The Sudan Film Factory, based in a suburban Khartoum villa, has since trained more than 300 young men and women in various aspects of film-making.
Today, following Bashir’s ouster in April, 42-year-old Afifi and his colleagues are hoping film-making will get a fresh boost in the northeast African country.
Sudanese cinema dates back to the shooting of the first silent film in 1898, a few years after the invention of moving images, according to veteran director Ibrahim Shaddad.
By 1946, a fleet of mobile cinemas were travelling across the country showing films under the evening sky.
“There were no closed cinema halls at that time because of extreme heat and lack of air conditioners,” said Shaddad.
Legendary film-maker Jadallah Jubara, who recorded such key moments as Sudan’s 1956 independence, later made his mark across the continent.
By the 1980s, Sudan had more than 60 cinemas screening Hollywood, Bollywood and Arabic movies.
But Bashir’s seizing of power on the back of an Islamist-back coup in 1989 delivered the industry a powerful blow.
“There were five or six different government agencies that had the power to monitor us. That was nerve-wracking,” said Afifi.
– Rooftop screenings –
By 1996, Bashir’s conservative Islamist regime had shut down most of the country’s cinemas.
On top of that, an American trade embargo made it difficult to import foreign films, update old software or acquire equipment.

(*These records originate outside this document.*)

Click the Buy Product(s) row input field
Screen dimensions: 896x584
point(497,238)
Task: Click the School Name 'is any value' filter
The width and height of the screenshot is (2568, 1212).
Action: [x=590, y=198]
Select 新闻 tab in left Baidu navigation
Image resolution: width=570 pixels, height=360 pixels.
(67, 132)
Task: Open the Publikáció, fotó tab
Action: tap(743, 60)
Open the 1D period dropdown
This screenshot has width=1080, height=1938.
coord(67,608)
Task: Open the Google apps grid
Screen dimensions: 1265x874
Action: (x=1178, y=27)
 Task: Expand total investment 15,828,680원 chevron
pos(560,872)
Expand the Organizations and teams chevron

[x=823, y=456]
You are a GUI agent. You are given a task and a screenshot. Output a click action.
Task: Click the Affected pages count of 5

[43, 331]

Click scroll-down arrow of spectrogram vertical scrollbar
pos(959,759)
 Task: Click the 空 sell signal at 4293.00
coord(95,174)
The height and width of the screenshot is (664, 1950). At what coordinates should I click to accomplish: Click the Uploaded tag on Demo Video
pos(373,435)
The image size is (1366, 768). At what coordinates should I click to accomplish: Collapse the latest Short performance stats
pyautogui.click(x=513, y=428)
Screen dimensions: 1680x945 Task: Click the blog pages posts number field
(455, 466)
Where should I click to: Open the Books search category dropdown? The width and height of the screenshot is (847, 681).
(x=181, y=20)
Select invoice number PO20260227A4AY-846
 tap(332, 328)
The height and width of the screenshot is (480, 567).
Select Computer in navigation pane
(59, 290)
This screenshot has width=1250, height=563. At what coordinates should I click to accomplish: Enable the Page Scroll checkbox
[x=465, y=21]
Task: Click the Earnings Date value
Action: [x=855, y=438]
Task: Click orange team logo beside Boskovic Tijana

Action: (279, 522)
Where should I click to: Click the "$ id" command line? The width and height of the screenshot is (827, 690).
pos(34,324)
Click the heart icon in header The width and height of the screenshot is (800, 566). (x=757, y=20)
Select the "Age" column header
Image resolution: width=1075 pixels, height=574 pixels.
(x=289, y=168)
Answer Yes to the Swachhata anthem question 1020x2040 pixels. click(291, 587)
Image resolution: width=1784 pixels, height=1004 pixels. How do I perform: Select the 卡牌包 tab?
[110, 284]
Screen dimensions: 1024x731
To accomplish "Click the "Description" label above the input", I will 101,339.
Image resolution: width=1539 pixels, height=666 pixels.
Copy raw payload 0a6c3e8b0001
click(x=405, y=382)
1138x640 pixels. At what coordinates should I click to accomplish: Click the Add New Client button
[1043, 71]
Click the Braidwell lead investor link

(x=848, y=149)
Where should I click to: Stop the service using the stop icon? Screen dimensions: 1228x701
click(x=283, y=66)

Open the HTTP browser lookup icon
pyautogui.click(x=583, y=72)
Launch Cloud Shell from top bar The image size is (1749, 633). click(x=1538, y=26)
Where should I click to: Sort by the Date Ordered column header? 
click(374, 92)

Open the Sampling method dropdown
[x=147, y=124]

Suleiman Ibrahim, president of Sudanese Film Group — a club for veteran film-makers — said Bashir’s rule had seen the country’s cinematic bodies “paralysed” and sent many film-makers into exile.
Despite these hurdles, Afifi and his team kept the art alive even under Bashir’s regime, screening documentaries and foreign films on rooftops in the capital.
He recalls an “unforgettable” night in 2010 when he screened six short films on the roof of Khartoum’s Goethe Institute shot by 15 students after a training course at the Sudan Film Factory.
It “was probably the first time in a very long time that Sudanese films were shown to a Sudanese audience on Sudanese soil,” Afifi said.
Graduates of the institute were heavily involved in producing “You Will Die at Twenty,” a critically acclaimed feature about a Sudanese boy cursed by a prophecy of his early death.
“You Will Die at Twenty” was screened at international film festivals in Berlin, Venice and in Egypt’s El Gouna. It even won prizes in Venice and El Gouna.
– ‘Restoring cinemas’ –
Bashir’s ironfisted rule came to an end in April when he was deposed by the army in a palace coup following months of protests.
His overthrow has given film enthusiasts fresh hope of reviving Sudanese film-making.
“Now we are talking of restoring cinemas, changing laws and establishing cinematography institutes,” Afifi said.
But Ibrahim, sitting in front of shelves full of old cameras laden with dust, cautioned that the country lacks studios, arts funding and regulations for film-making.
His group has approached the country’s new Prime Minister Abdalla Hamdok with proposals to revive the film industry — but as the country undergoes fundamental political change, cinema is far from being a priority.
Bashir’s ouster, however, has given an overall boost to freedom of expression in a country which for decades lived under severe regime-imposed restrictions.
Just last week, the new transitional authorities scrapped an archaic public order law, a move welcomed by rights groups and women’s activists.
For decades, thousands of women were flogged and fined for “immoral acts” under this law, which was inspired by Islamic sharia law.
Sudanese film-makers know that the road ahead is tough.
“It’s not enough to only love cinema to make cinema,” said young film-maker Mahira Selim.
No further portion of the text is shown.